### What to do
Look through the data below. Collect every line where the word "click" occurs.

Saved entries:

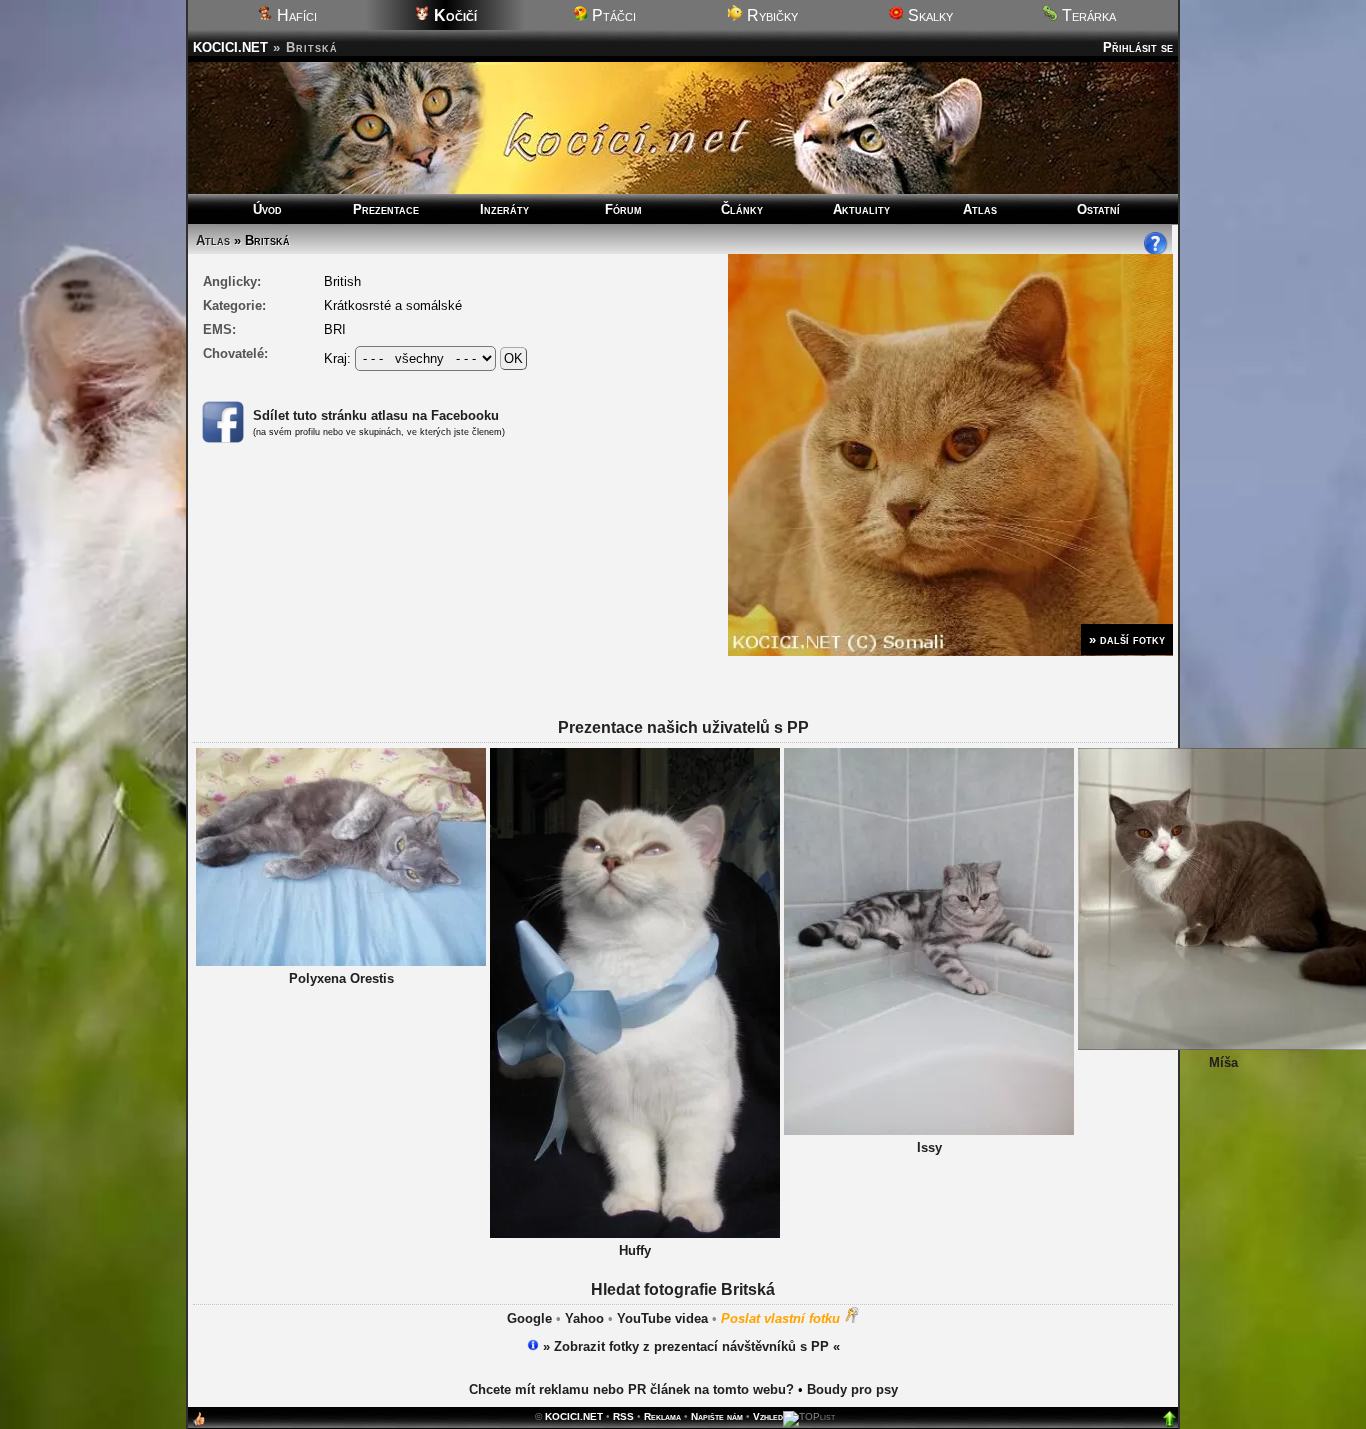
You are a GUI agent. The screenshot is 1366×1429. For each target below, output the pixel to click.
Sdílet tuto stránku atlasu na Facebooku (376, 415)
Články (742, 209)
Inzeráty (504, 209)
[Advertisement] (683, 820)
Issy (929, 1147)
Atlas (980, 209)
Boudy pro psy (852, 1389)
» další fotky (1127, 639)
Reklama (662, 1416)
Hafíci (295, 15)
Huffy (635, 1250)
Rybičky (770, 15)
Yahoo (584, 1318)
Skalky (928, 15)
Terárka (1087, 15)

---

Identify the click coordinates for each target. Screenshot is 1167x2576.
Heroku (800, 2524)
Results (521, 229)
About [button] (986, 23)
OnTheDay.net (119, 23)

### Result of the exercise
You are a GUI agent. The screenshot is 1366×1429. For each target below, output the pixel to click.
Identify the click coordinates for each target. Screenshot is 1167x2576.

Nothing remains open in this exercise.